Unfortunately this does not work, because it makes it impossible for the bitcoin industry to successfully integrate with traditional money, payments and banking. The beaten-up traditional banks take the approach that if it is not deemed legal, then it most probably is not legal.
Apparently when FBI seized 5% of all bitcoins from Silk Road, they went to great lengths making sure everyone understands that there is nothing illegal about bitcoins.
“Bitcoin is not money …”
… and therefore it does not need to be regulated. This is certainly an ongoing debate among economists and it is easy to agree and disagree with the arguments on both sides. While it may be true, it is not too helpful agreeing what bitcoin is not. It does not give us any rules of engagement. Do we not want it to be money? Or at least “money” to have some of the bitcoin properties?
Small and irrelevant
This argument is again very true. Bitcoin volumes are not that big today, especially when you compare with cards or any other payment systems. There are so limited uses today and honestly, I have not found a good use of the few bitcoins that I personally own.

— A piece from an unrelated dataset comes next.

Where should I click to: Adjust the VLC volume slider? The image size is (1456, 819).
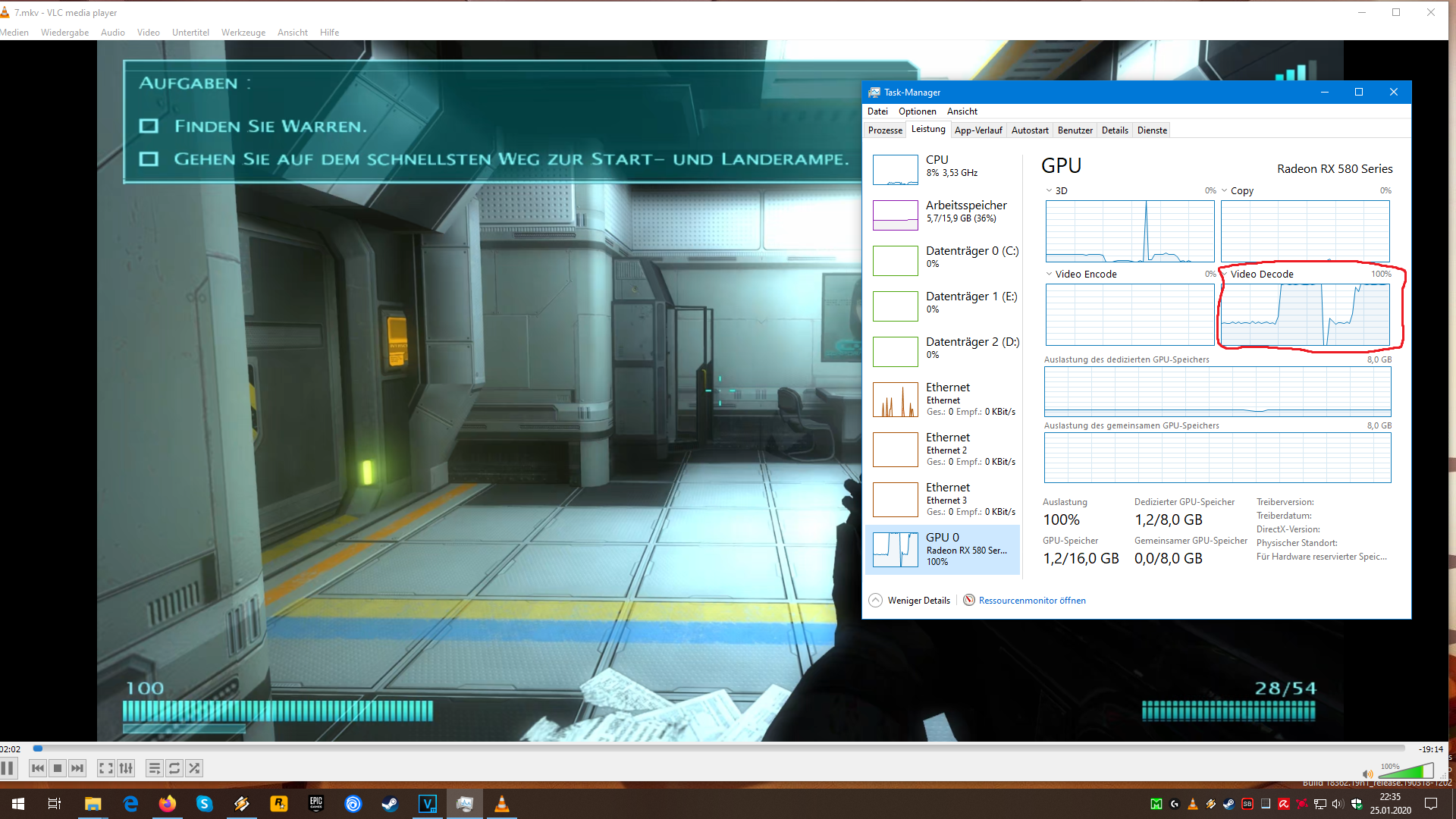[x=1405, y=772]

We have the same problems with self-driving cars. There are not many around and we can get along without them. But these are not reasons to ignore innovation and not come up with rules how these cars should behave if they ever became more mainstream.
Anything we can do?
We can leave it alone as a feisty teenager to find its own way in the world, dismiss it as not money or just because there are still limited use cases. The civilisation would be missing an opportunity.
I hope the brightest regulators spend long evenings and weekends in their dark halls letting their fantasy fly to imagine a world, where we can move value across the globe instantly, securely, at no cost and 3rd party involvement. Bitcoin may not be the answer, but it certainly is the first promising experiment straight out of the lab.